Johann Nepomuk Hummel
Aslen Bratislava'da doğan, Viyana'ya genç bir çocuk olarak taşınan Hummel, sadece bir besteci değil aynı zamanda fantastik bir piyanistti. Klasik tarzın romantik döneme taşınmasından kısmen sorumlu olarak kabul edilir ve o sırada Viyana'da da ikamet eden Beethoven'in bir arkadaşıydı. Ölümü sırasında çok iyi bilinmesine rağmen, müziği kısa bir süre sonra çağdaşları tarafından gölgede bırakıldı.
Marianna Martines
Martines öncelikle bir şarkıcı olarak biliniyordu, ama aynı zamanda İtalyan tarzında yazılmış çeşitli eserler de besteledi. Viyana'da yetiştirilen Martines kraliyet ailesi için o zamanlar sahneye çıktı, ancak sosyal sınıfındaki bir kadının sahnede performans göstermesi kabul edilmediği için profesyonel olarak tutuldu.
Maria Theresa von Paradis
Göreceli olarak erken yaşta gözlerini kaybetmesine rağmen, Maria Theresa von Paradis ses ve klavye için çeşitli çalışmalar yaratan başarılı bir performans ve besteci oldu. Viyana'da yaşarken, kendi müzik okulunu kurdu ve piyano dersleri verdi ve genç kızlara şarkı söyledi.
Mahler
Gustav Mahler, Viyana'nın en iyi bestecilerinden biridir ve romantik dönem boyunca büyük ölçüde etkili olmuştur.
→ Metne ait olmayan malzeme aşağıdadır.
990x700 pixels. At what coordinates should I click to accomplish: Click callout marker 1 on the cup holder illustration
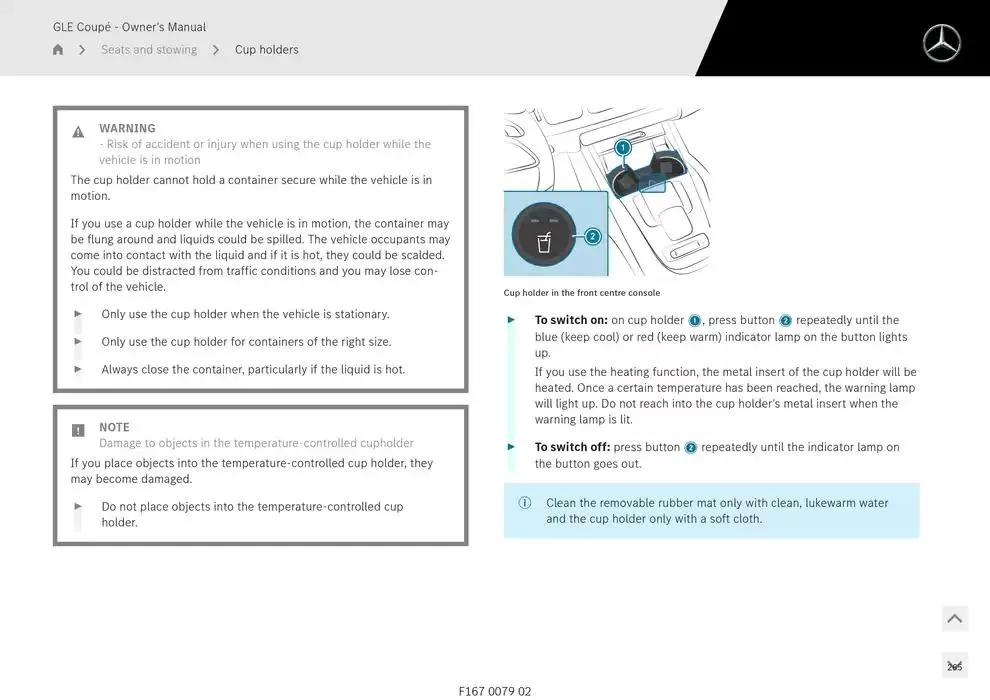point(623,148)
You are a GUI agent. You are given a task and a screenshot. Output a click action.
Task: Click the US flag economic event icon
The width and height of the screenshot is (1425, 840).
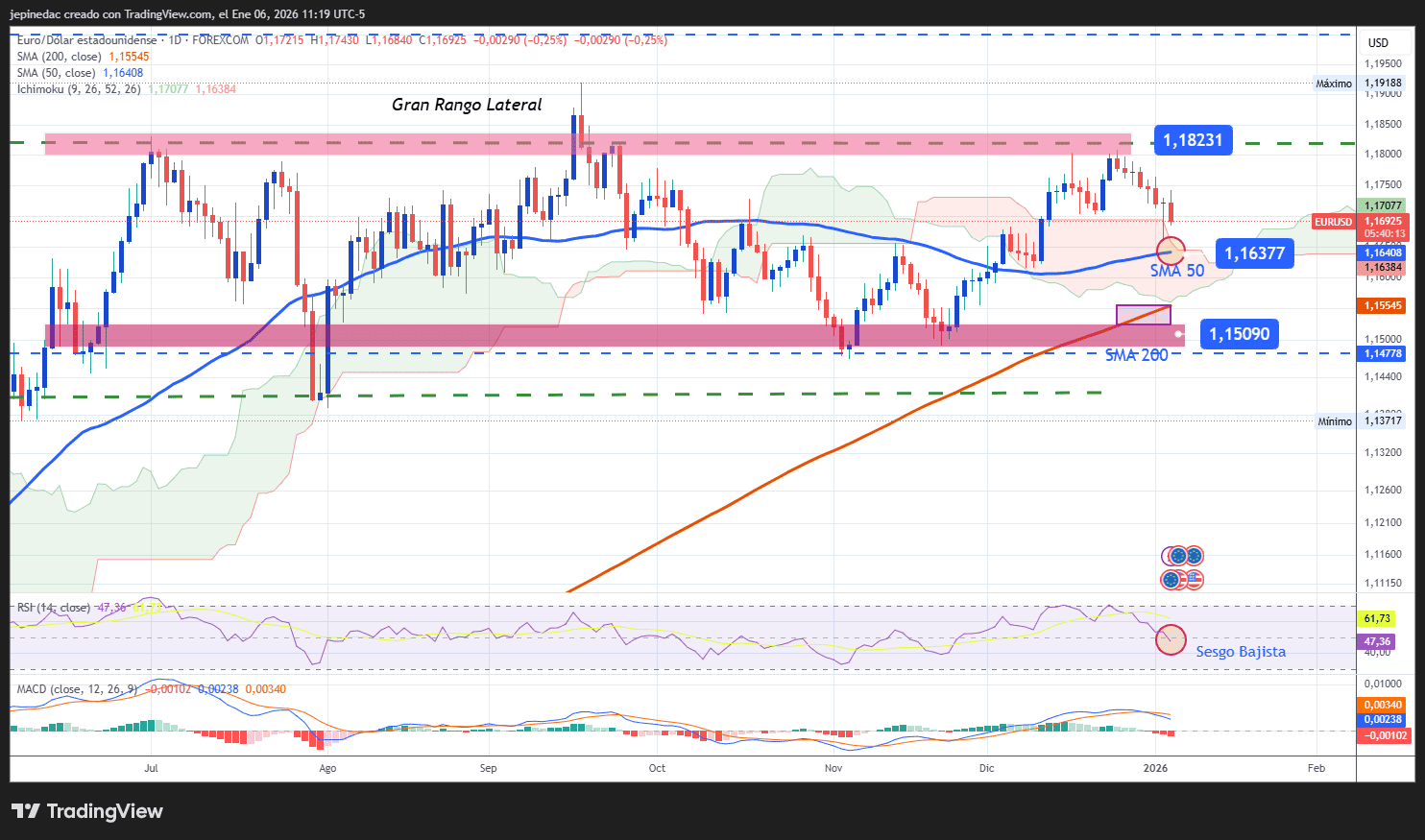(1195, 581)
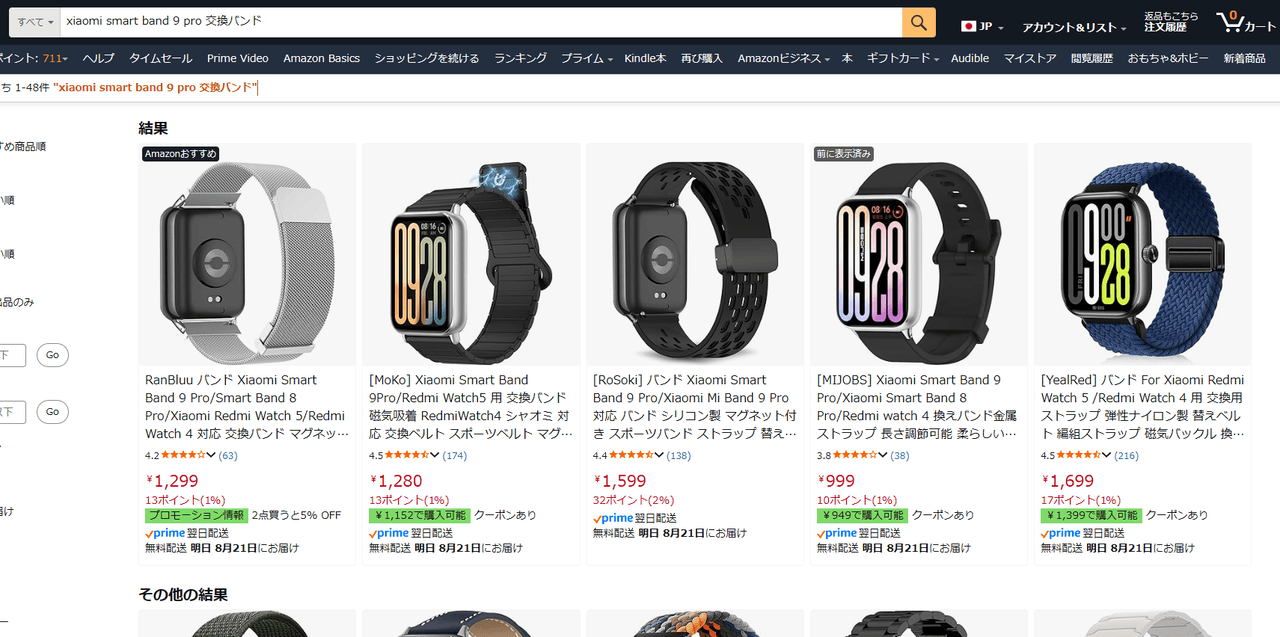Open 返品もこちら 注文履歴 link
Viewport: 1280px width, 637px height.
[x=1171, y=22]
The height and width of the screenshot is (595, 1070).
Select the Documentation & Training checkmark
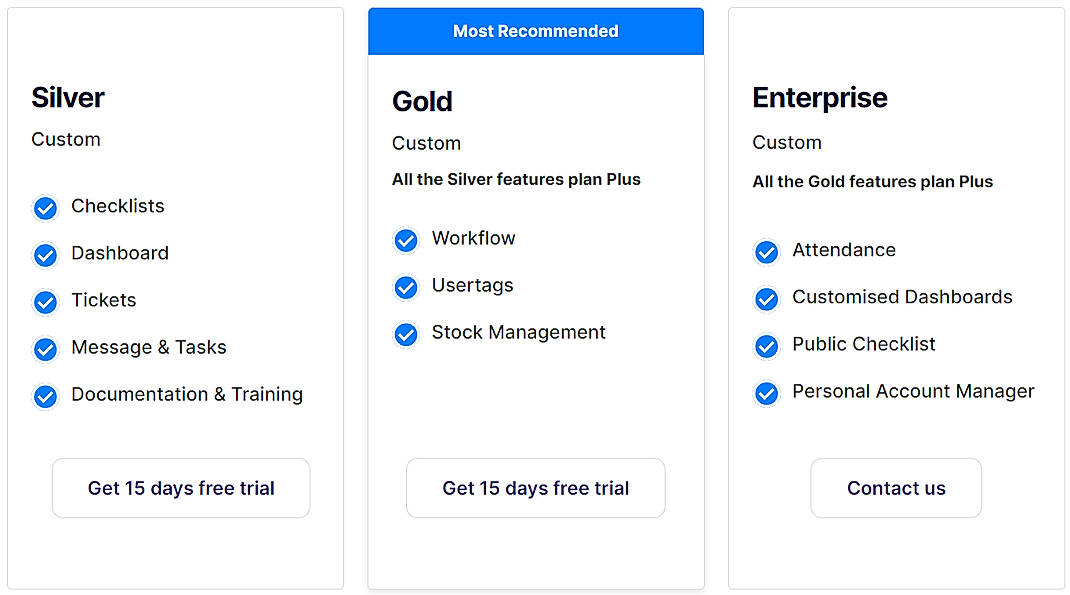45,395
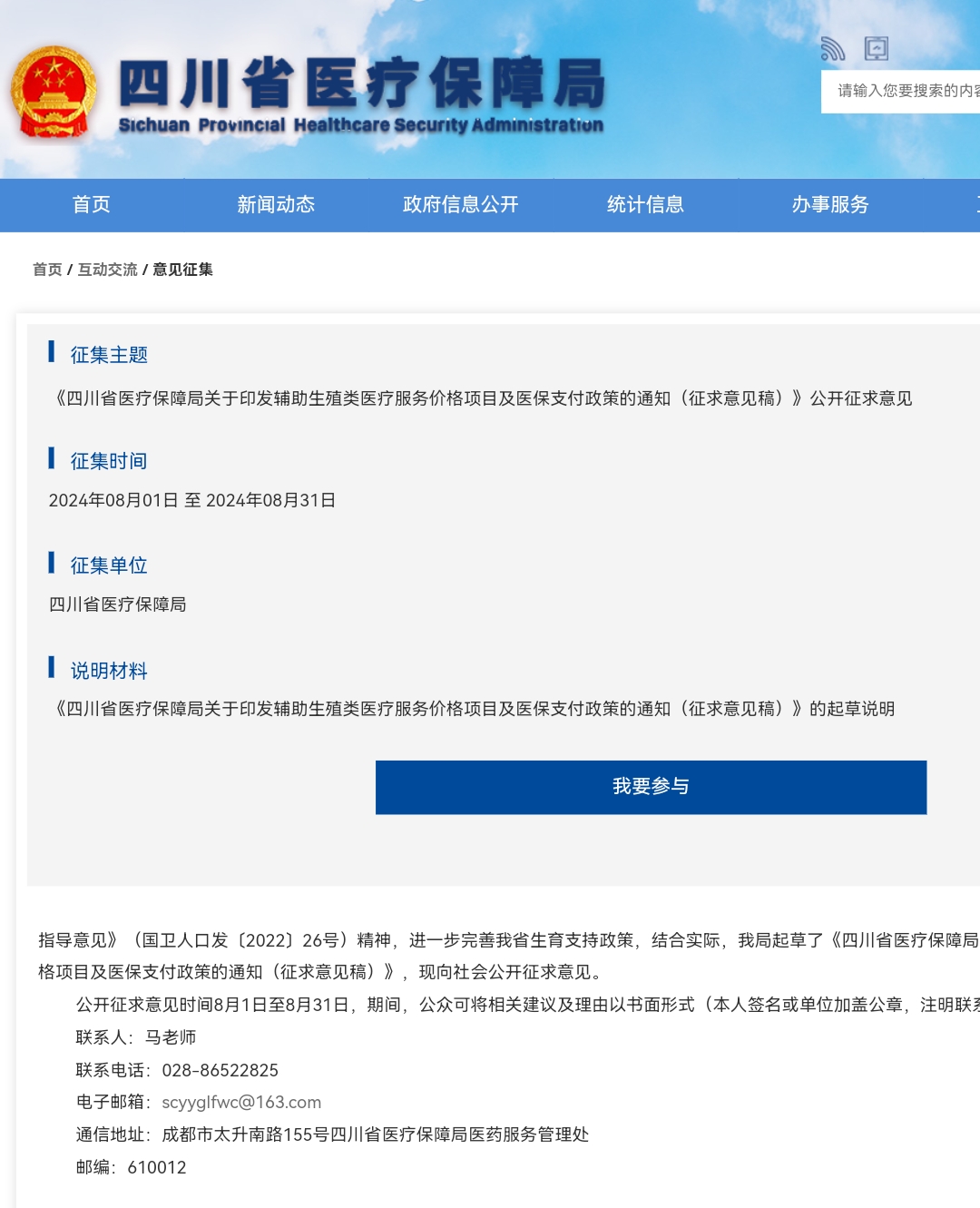
Task: Click the 说明材料 section heading
Action: point(109,671)
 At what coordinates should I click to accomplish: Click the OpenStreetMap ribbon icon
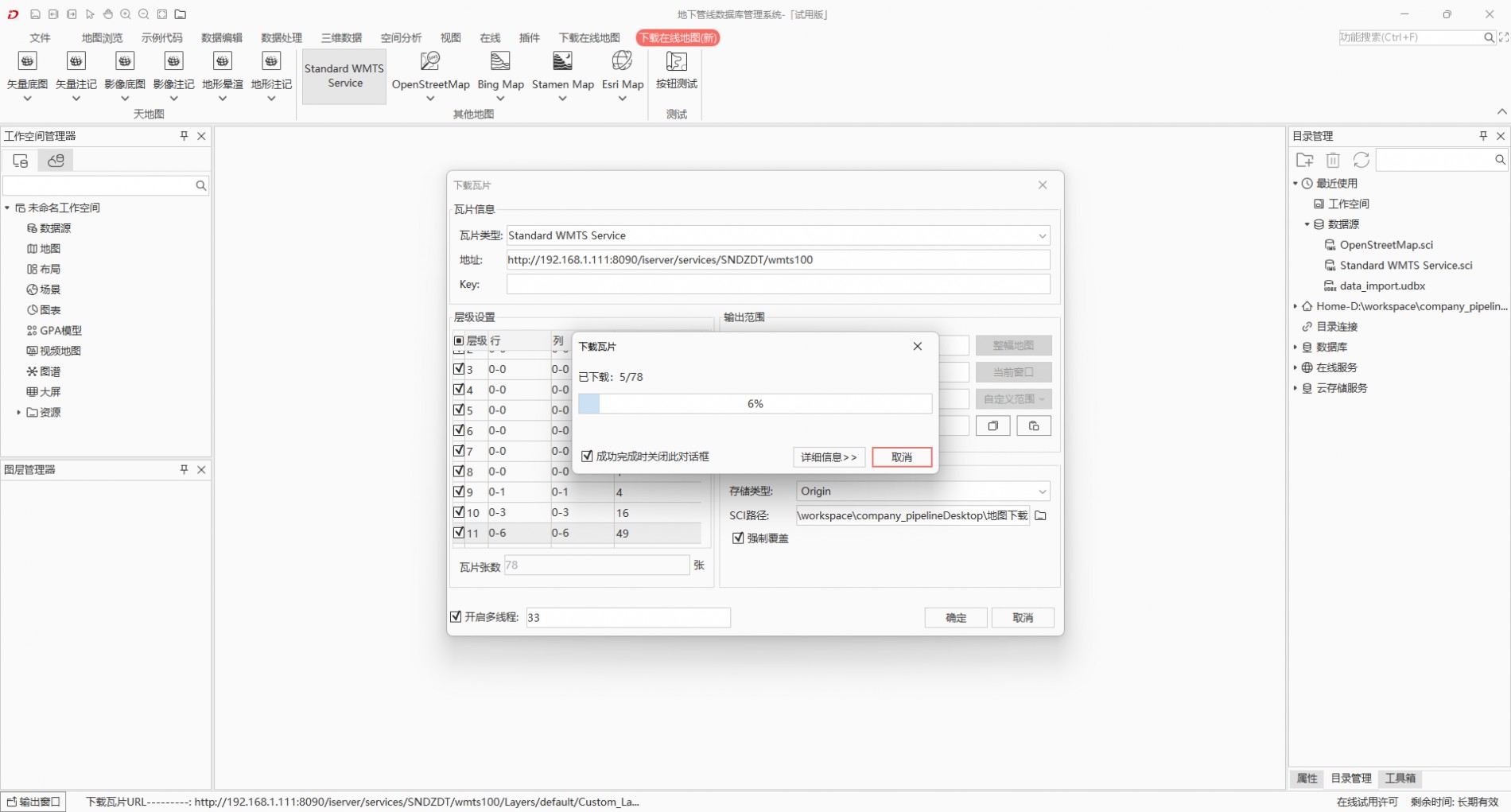point(430,62)
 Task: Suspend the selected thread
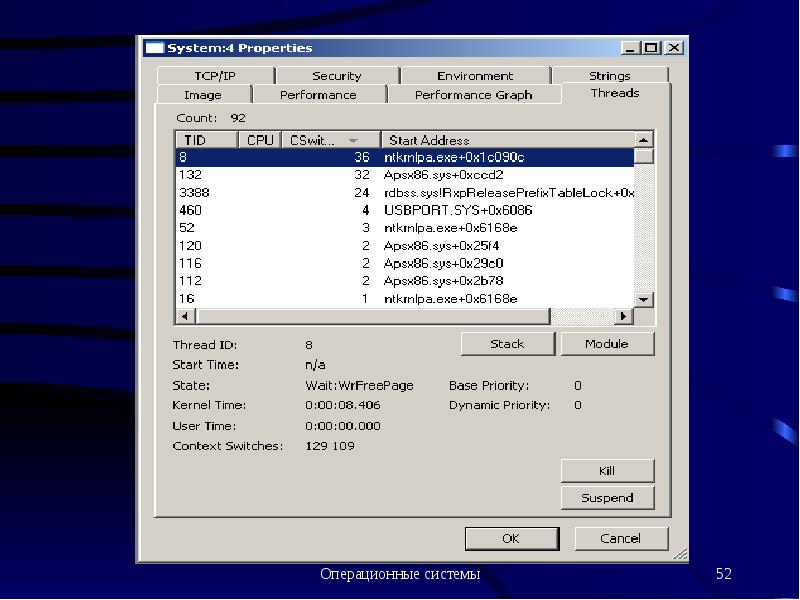(x=607, y=498)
Nispeten fakir bir aileden gelmesine ve müziğinin çalınmasını yasaklayan Naziler altında zulme uğramasına rağmen, Mahler son derece başarılı bir kariyere sahipti. Onun senfonileri en ünlü eserleri arasındadır, ancak o zamanlar kendi tarzları nedeniyle çok tartışmalı olmuşlardır. Mahler'in mezarı Viyana'daki Grinzing mezarlığında yer almaktadır.